While these ruins show no features materially differing from those of hundreds of other more accessible pueblo ruins, they possess quite extraordinary beauty because of their romantic location in cliffs of striking color in a region of mysterious charm.
II
But the Indian civilization of our southwest began very many centuries before the arrival of the Spaniard, who found, besides the innumerable pueblos which were crowded with busy occupants, hundreds of pueblos which had been deserted by their builders, some of them for centuries, and which lay even then in ruins.
The desertion of so many pueblos with abundant pottery and other evidences of active living is one of the mysteries of this prehistoric civilization. No doubt, with the failure of water-supplies and other changing physical conditions, occasionally communities sought better living in other localities, but it is certain that many of these desertions resulted from the raids of the wandering predatory tribes of the plains, the Querechos of Bandelier's records, but usually mentioned by him and others by the modern name of Apaches. These fierce bands continually sought to possess themselves of the stores of food and clothing to be found in the prosperous pueblos. The utmost cruelties of the Spanish invaders who, after all, were ruthless only in pursuit of gold, and, when this was lacking, tolerant and even kindly in their treatment of the natives, were nothing compared to the atrocities of these Apache Indians, who gloried in conquest.

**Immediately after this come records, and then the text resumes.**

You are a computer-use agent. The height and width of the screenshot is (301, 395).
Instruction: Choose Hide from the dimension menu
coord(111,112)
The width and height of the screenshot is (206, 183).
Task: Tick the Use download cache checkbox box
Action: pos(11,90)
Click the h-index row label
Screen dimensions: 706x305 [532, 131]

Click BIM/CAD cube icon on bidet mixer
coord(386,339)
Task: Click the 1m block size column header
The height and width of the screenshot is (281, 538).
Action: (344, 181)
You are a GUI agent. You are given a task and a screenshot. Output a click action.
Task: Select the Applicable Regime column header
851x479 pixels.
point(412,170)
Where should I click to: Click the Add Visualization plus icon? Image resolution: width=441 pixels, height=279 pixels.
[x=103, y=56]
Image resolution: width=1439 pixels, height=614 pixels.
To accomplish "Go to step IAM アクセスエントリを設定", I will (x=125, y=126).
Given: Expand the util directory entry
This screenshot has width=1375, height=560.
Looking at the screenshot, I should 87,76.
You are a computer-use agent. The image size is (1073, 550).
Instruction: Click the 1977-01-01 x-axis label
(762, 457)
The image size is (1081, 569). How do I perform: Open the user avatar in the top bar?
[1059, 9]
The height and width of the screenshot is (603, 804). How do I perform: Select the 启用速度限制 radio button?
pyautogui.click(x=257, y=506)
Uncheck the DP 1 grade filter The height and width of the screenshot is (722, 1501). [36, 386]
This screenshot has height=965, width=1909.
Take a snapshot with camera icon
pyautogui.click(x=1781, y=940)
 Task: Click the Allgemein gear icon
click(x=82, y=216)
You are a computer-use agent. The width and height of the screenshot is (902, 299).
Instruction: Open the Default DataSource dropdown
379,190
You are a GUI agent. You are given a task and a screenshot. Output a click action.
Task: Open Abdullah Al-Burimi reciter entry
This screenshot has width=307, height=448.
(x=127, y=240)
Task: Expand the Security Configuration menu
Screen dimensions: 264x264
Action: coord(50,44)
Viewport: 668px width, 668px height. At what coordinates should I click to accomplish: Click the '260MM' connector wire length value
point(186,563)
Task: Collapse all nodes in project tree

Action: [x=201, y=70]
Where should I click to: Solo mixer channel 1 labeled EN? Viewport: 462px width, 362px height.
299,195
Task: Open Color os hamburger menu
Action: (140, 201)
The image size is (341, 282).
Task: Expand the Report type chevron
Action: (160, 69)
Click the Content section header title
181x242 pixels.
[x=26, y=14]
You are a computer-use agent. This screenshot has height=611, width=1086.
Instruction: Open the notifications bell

Of the ruins of pueblos which were not identified with Spanish occupation, six have been conserved as national monuments.
The Bandelier National Monument
Many centuries before the coming of the Spaniards, a deep gorge on the eastern slope of the Sierra de los Valles, eighteen miles west of Santa Fé, New Mexico, was the home of a people living in caves which they hollowed by enlarging erosional openings in the soft volcanic sides of nearly perpendicular cliffs. The work was done with pains and skill. A small entrance, sometimes from the valley floor, sometimes reached by ladder, opened into a roomy apartment which in many cases consisted of several connecting rooms. These apartments were set in tiers or stories, as in a modern flat-house. There were often two, sometimes three, floors. They occurred in groups, probably representing families or clans, and some of these groups numbered hundreds. Seen to-day, the cliff-side suggests not so much the modern apartment-house, of which it was in a way the prehistoric prototype, as a gigantic pigeon-house.